Chronique du 16 novembre 1999

Contraste saisissant – car le temps refroidit – entre l’effet d’annonce sur les ondes de RFO quant aux peines encourues par les trois jeunes en goguette qui ont décidé de larguer les amarres du « Maria Galanta », la navette inter-îles, et les peines arrêtées par le tribunal.

Qu’on se rassure toutefois, le bateau n’a que des œufs sous la coque. Pas de quoi en faire un plat, jugeront certains. On aurait pu casser plus d’œufs, rétorqueront les autres. Je finis par avoir les foies, conclura un non-initié. N’empêche que l’addition aurait pu être plus lourde, précisera un sage. Il faut tout mettre à plat, en déduira un sociologue. Le problème, c’est que ces jeunes n’ont qu’un petit pois dans la tête, soulignera un psychologue. Il nous les gonfle, s’enflammera un sexologue. Il ne faut rien exclure, soupèsera un politologue. Tout fout l’camp, glosera un nostalgique des camps de jeunesse.

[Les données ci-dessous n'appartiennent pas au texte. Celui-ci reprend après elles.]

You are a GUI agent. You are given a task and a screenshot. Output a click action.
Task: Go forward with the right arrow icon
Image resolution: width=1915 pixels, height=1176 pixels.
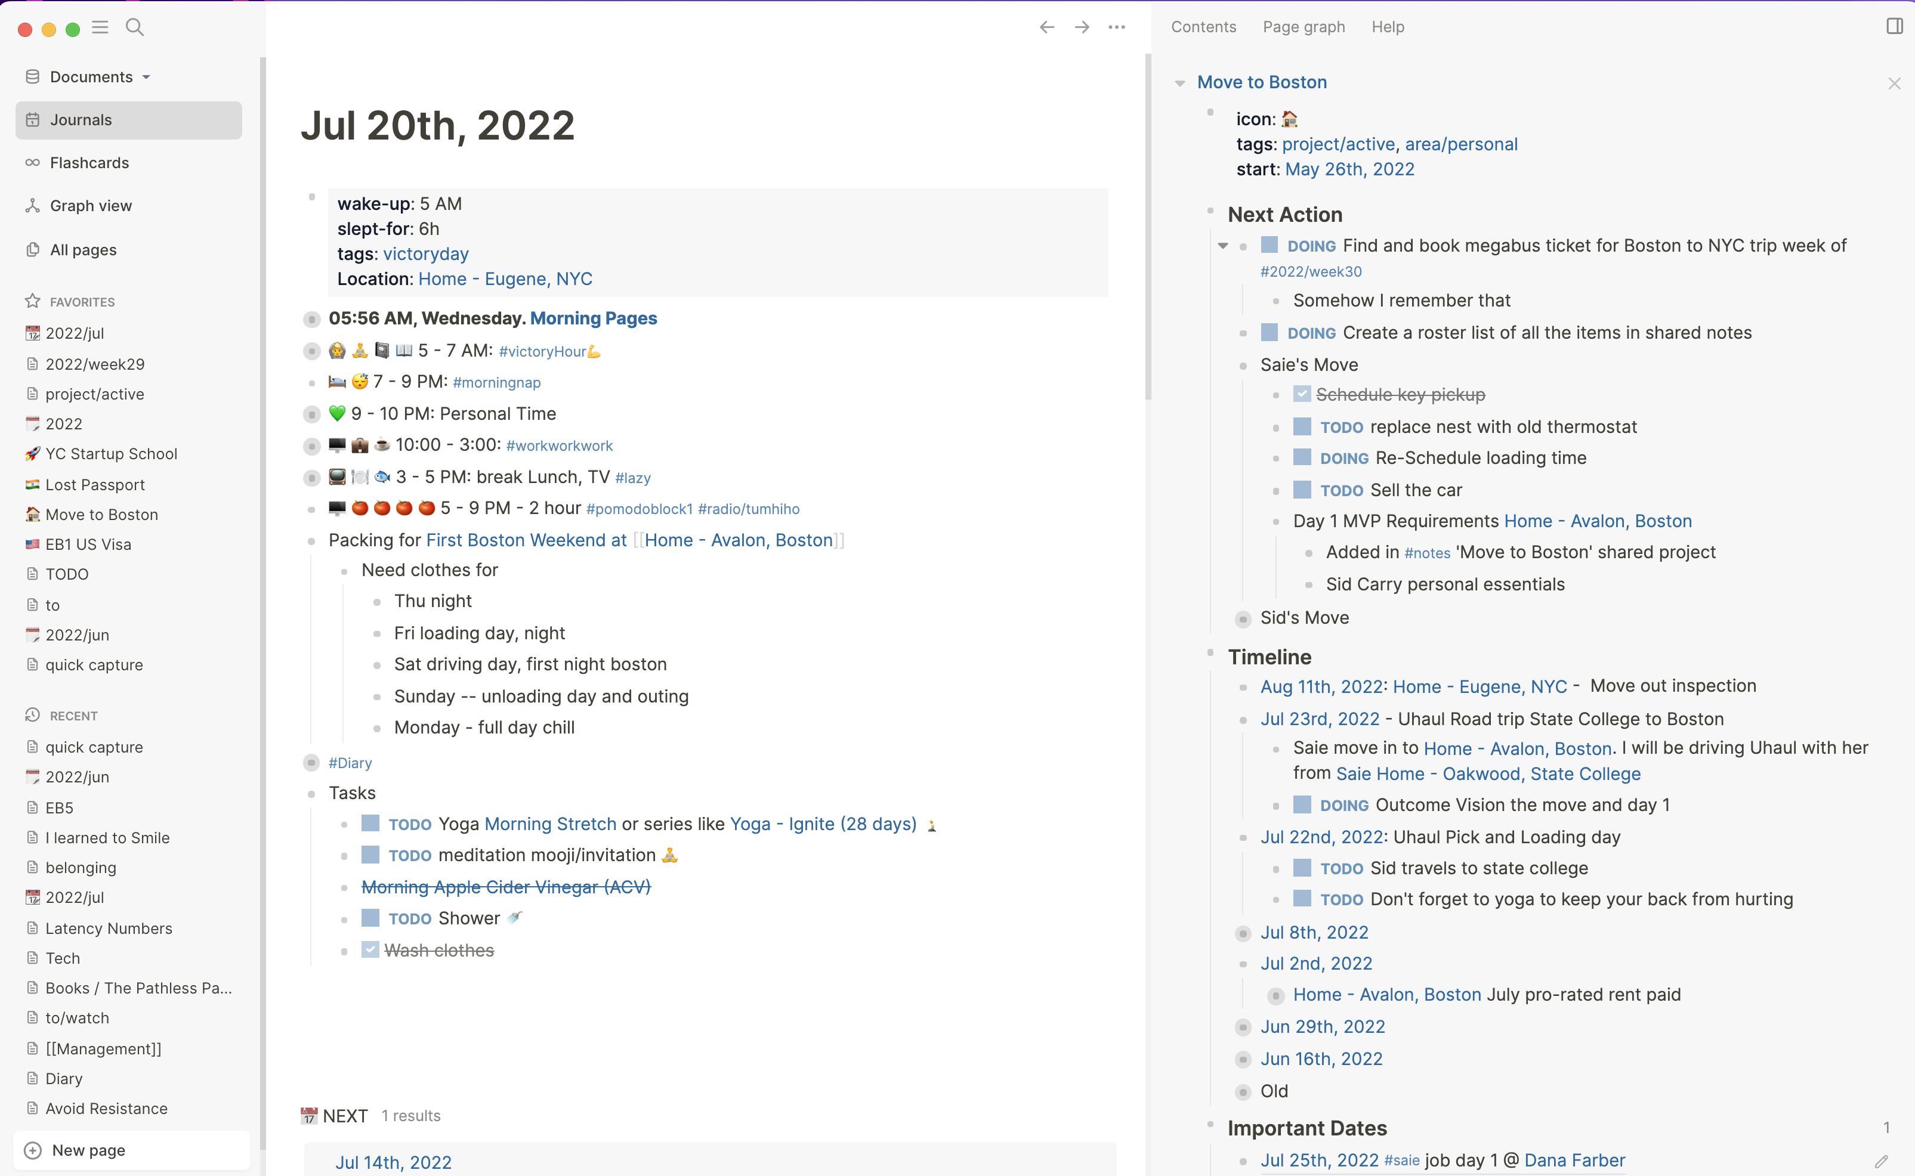click(x=1082, y=27)
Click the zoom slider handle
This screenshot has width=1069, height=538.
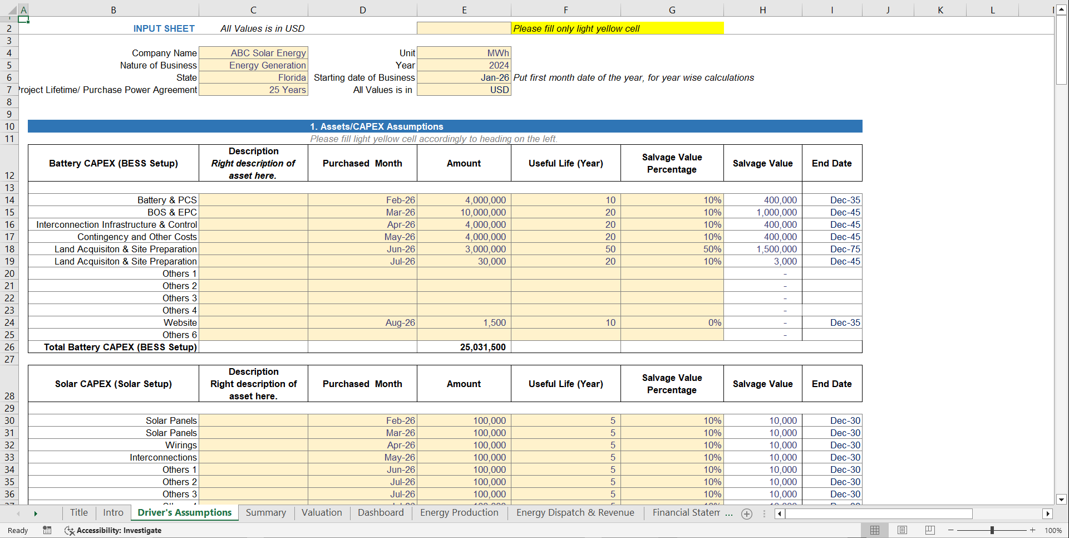992,530
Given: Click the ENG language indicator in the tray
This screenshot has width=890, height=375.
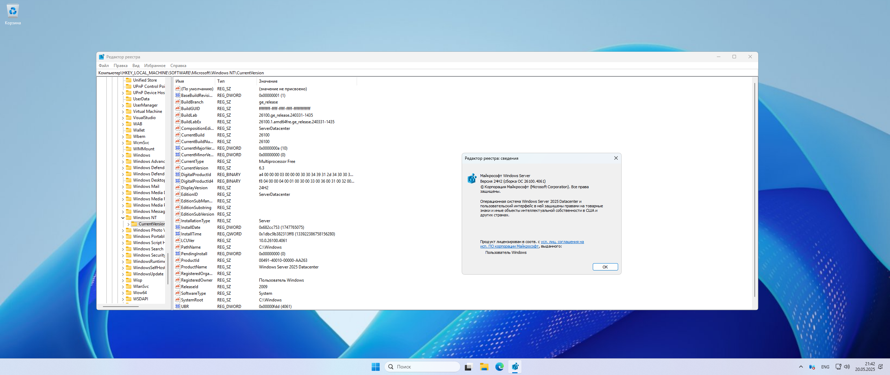Looking at the screenshot, I should coord(825,367).
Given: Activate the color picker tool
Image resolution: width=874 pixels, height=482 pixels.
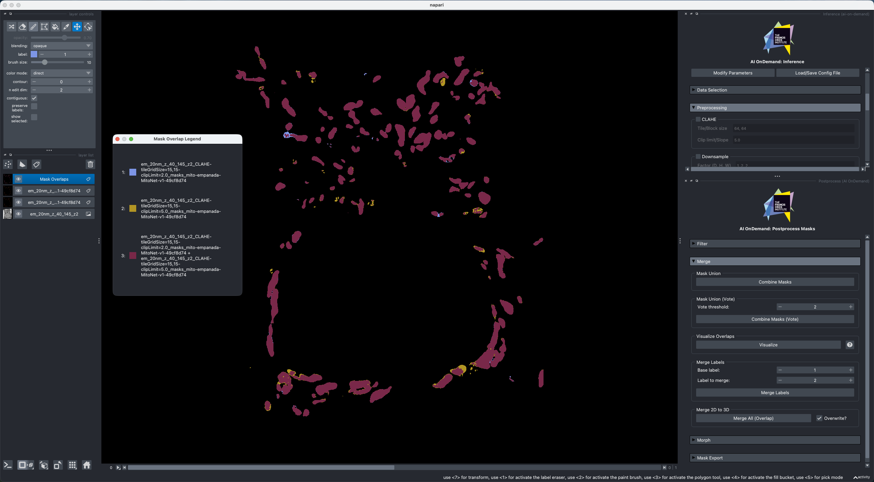Looking at the screenshot, I should (x=66, y=27).
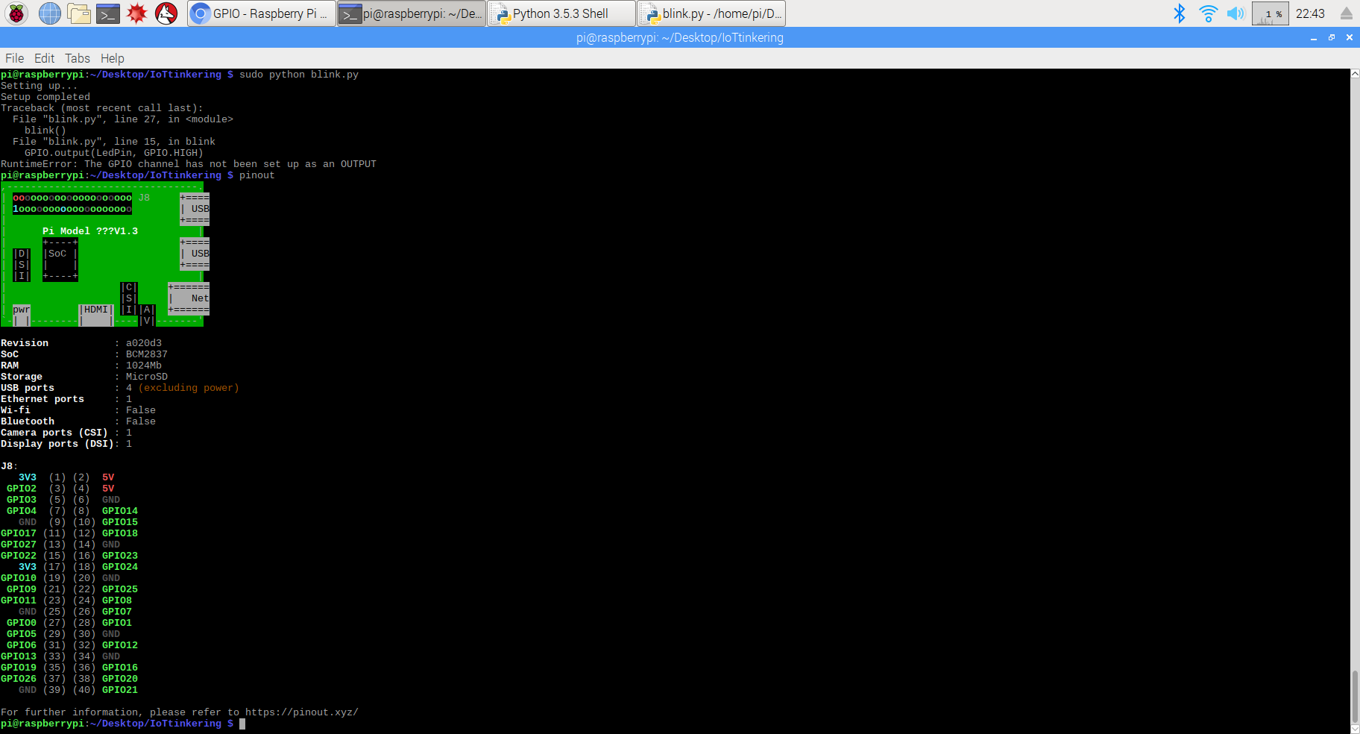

Le Veritas (bureau chargé de la Vérité maritime) a donné son feu vert. Le bateau peut reprendre du service, sa tôle est bonne. Les jeunes quant à eux sont en tôle, et cuvent leur vin. In vino veritas, auraient-ils pu entendre un jour s’ils avaient fait des études au long cours. On ne nous enseigne que des conneries, auraient-ils pu en déduire. Mais ils sont restés en rade, et ont perdu le nord.

Le jugement est rendu – l’officiel. Mais il fait des vagues.

  Ils n’ont qu’à recommencer, dit l’un.

  C’est ça la justice ? interroge un quidam.

La vase est dans le vase qui s’agite et chacun est troublé. Et sur le grand radeau, chacun est médusé.